Work item A> Set down, word for word, the part of the credit crisis excerpt starting with "Once nationalised, the" and going on through "what is wanted.".
Work item B> Supply the next part of the credit crisis excerpt, picking up right after its last sentence.

Excerpt provided>
________________________________________
Brown’s recklessness means that we arrived at the credit crisis unprepared to carry out the second part of Keynes. Our national debt is now anticipated by the Treasury to rise to over 50 per cent of GDP in the next few years and that assumes there will be no further banking disasters requiring rescue and that the banks already wholly or part-nationalised turn out to be self-funding in the medium term and result in no net loss to the taxpayer, an increasingly unlikely scenario.
What can we do to get out of this mess? The single act which would do most is to nationalise the banks, for that would immediately solve, as far as it can be solved, the problem of confidence both at home and abroad and free up credit.
Nationalisation would cost the taxpayer little if anything by way of compensation to shareholders, because every bank is, in truth, insolvent for they cannot trade without access to government money to maintain their liquidity. (The banks are giving the Treasury the toxic sub-prime debt in return for cash so, in practice, the taxpayer is subsidising them because the toxic debt has little or no value in the market).
Once nationalised, the banks should extend credit to business – especially small- and medium-size businesses – in a reasonably liberal way. This would keep employment up, thus reducing public spending on benefits and maintaining consumption by those in work.
But the banks should continue a cautious lending regime with private borrowers, who in the main will tend to hoard the money or use it to pay off debts, both of which will reduce the amount of money in circulation which is not what is wanted.
The most efficient way to get public money into the economy would be to increase the incomes of the poorest because they will need to spend simply to achieve a reasonable or even a basic standard of living. That could be done by increasing working tax credits and pensioner credits and benefit payments for the unemployed.
For the longer term, the government should aim to remove the prime poison in the social system, the outlandish cost of housing.
In 1955 the average house cost (at 2008 prices) £36,000: today it is in excess of £160,000.
Today those on average earnings in most parts of country have no chance of buying a property because of prices which require multiples of income of six or more.
________________________________________
[Stored records]

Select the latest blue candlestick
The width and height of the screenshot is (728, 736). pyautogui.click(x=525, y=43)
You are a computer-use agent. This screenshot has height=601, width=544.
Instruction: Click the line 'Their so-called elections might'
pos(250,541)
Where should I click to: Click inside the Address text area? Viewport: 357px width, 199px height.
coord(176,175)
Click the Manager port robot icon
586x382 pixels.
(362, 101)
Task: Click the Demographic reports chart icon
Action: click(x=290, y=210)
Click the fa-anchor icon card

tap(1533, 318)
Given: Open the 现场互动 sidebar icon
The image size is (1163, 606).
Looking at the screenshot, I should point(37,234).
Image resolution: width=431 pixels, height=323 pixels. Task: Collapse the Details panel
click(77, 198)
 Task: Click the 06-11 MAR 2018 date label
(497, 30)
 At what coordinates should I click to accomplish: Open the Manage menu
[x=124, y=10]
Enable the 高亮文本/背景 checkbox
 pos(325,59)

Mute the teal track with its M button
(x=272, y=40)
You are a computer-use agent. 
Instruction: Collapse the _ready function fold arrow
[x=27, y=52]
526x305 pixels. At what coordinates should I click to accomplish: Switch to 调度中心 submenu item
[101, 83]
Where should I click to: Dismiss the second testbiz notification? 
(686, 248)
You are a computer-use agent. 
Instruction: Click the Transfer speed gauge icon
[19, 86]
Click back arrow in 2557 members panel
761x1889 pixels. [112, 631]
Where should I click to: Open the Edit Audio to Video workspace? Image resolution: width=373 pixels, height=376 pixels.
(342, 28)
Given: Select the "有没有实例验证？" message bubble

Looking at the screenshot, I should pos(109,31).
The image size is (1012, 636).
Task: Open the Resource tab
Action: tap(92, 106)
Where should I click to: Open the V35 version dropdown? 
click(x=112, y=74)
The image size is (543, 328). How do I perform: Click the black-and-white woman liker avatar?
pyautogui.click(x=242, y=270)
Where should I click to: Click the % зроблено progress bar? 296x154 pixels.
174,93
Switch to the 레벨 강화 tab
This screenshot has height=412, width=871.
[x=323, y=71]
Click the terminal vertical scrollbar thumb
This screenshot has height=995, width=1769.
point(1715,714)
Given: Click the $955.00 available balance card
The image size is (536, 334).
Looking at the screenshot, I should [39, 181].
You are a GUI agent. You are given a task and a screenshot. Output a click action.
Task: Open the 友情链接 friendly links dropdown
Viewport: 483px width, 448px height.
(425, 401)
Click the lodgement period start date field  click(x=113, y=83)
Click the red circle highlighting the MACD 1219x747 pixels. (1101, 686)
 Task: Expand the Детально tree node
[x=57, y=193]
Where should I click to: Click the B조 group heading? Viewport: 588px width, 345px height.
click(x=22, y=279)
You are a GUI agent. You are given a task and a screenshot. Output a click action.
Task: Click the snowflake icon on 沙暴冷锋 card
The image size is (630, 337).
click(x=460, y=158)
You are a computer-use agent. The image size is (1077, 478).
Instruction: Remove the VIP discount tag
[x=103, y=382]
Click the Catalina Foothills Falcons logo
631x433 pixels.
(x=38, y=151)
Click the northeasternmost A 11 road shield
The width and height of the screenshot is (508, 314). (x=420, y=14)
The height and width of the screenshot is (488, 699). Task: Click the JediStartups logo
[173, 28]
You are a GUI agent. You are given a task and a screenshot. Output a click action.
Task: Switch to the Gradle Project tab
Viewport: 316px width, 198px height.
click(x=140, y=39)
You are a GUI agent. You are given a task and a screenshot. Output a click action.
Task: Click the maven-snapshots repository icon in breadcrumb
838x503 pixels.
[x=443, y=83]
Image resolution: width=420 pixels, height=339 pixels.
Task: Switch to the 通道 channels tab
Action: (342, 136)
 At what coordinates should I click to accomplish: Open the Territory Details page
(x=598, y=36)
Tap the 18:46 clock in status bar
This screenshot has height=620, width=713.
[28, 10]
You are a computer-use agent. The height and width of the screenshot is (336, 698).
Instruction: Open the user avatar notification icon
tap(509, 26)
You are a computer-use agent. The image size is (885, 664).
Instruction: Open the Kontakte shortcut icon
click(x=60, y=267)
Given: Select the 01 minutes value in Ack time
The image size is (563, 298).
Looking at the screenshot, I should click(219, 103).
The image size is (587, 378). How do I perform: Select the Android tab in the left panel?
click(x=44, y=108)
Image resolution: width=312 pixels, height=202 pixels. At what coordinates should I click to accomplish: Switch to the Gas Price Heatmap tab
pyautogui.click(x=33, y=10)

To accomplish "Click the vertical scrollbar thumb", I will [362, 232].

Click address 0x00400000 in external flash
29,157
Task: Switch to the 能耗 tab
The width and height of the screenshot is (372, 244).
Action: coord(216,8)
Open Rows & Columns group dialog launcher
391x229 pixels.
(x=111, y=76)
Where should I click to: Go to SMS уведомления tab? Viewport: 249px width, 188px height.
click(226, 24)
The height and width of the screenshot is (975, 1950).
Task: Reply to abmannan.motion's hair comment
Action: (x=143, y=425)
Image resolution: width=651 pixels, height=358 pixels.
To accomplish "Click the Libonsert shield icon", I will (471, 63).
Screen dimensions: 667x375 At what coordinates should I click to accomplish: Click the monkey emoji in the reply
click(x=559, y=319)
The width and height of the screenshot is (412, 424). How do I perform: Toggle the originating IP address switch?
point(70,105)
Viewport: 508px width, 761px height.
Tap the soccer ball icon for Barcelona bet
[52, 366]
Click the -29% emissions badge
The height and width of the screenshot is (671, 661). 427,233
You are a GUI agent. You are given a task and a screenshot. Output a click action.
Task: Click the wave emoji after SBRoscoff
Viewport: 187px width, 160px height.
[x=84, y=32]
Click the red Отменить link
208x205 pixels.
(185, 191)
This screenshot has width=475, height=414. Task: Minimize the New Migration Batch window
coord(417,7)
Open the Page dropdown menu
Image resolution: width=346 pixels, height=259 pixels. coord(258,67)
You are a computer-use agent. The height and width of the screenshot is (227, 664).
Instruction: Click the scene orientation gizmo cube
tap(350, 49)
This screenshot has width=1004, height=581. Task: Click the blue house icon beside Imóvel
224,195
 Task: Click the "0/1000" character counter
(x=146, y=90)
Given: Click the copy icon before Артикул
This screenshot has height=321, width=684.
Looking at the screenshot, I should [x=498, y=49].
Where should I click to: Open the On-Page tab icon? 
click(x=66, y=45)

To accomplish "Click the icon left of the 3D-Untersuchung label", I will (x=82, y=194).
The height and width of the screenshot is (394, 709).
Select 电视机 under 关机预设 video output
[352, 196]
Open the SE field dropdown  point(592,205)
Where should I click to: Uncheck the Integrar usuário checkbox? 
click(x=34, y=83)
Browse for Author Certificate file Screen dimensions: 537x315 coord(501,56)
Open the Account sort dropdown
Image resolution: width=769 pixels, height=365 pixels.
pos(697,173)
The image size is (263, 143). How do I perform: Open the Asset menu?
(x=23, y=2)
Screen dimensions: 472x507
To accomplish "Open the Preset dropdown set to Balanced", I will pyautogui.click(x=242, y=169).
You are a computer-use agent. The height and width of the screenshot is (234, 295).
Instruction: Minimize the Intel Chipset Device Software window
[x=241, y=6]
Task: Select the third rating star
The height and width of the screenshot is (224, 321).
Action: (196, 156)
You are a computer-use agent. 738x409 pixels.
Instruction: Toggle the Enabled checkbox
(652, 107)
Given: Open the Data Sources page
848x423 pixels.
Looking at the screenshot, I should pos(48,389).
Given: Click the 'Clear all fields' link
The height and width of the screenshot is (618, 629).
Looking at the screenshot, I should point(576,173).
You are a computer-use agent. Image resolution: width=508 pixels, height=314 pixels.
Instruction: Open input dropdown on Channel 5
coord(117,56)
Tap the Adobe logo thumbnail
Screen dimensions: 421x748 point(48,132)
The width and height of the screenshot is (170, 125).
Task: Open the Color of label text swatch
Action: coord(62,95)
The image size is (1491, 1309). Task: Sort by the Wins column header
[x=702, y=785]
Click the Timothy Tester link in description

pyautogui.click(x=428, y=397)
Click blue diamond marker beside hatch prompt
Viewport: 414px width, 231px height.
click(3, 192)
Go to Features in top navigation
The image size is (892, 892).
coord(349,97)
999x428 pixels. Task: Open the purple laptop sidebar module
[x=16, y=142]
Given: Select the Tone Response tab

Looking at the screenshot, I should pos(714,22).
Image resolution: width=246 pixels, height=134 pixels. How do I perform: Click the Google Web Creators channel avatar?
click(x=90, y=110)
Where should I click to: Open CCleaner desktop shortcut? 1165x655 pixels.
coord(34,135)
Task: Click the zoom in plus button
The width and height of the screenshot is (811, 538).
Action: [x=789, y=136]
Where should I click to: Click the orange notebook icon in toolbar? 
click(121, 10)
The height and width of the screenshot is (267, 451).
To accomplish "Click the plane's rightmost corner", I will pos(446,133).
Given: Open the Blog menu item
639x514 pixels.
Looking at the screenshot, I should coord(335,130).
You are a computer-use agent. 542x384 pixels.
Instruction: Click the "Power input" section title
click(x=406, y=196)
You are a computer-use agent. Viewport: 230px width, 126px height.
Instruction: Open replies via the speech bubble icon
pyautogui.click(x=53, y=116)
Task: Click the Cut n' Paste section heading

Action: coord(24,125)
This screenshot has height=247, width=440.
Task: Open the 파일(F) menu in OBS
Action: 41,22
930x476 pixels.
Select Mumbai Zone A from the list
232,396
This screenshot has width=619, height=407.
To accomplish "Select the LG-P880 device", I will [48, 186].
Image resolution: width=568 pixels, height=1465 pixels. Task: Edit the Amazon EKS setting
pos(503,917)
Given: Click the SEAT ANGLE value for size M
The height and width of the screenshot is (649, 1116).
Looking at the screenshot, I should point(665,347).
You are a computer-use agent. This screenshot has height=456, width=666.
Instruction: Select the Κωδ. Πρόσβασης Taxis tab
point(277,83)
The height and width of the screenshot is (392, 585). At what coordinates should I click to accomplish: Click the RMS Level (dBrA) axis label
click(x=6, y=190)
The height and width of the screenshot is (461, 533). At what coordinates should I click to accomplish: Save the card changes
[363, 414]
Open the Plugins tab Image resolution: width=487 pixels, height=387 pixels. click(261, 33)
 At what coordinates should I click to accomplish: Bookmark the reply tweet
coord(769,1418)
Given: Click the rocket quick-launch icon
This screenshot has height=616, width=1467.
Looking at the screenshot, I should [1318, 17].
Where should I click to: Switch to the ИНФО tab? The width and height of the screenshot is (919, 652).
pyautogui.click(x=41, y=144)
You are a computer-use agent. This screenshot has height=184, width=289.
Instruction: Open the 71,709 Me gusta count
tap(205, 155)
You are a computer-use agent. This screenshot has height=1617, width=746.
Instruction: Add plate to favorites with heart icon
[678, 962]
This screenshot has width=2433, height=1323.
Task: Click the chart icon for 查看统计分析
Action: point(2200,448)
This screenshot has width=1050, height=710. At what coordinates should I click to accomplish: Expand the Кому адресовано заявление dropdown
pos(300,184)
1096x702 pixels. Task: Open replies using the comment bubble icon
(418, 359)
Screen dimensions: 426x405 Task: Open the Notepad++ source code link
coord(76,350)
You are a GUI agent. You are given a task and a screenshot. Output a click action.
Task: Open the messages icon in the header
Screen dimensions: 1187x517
________________________________________
Reply A>
Once nationalised, the banks should extend credit to business – especially small- and medium-size businesses – in a reasonably liberal way. This would keep employment up, thus reducing public spending on benefits and maintaining consumption by those in work.
But the banks should continue a cautious lending regime with private borrowers, who in the main will tend to hoard the money or use it to pay off debts, both of which will reduce the amount of money in circulation which is not what is wanted.

Reply B>
Until the price of housing comes within reach of the average earner sanity will not return.
Hence, the government should restrict mortgages to multiples of three times income with a minimum deposit of 10 per cent. That will cause a great deal of pain to those with mortgages, but it is a necessary step.
Eventually, the market will reach a point where first-time buyers return in numbers and the market generally unfreezes.
Unless that happens the housing market will remain moribund for it relies on first-time buyers to drive it.
Finally, to ease the pain of the housing price contraction and the inability of many to get on the housing ladder, the government should do as your leader suggested, and engage in a massive programme of social housing building.
Robert Henderson
Chalton Street
NW1
New hope
• GLAD to see you quoting Vince Cable’s plea for government to fund councils to build new social housing (Comment, January 8).
Hundreds of Camden’s families struggle with overcrowding for years, and thousands suffer in temporary accommodation, so government – and we – should do everything possible to get more housing.
Vince Cable is absolutely right, and government really must act fast, while there are still builders to pick up the challenge.
Camden has relatively few new sites, to be sure, but each new home is new hope for one of these families. We are therefore currently researching small sites for new housing, so building can get started when we have a way to fund it.
But sadly such pleas seem to fall on deaf ears.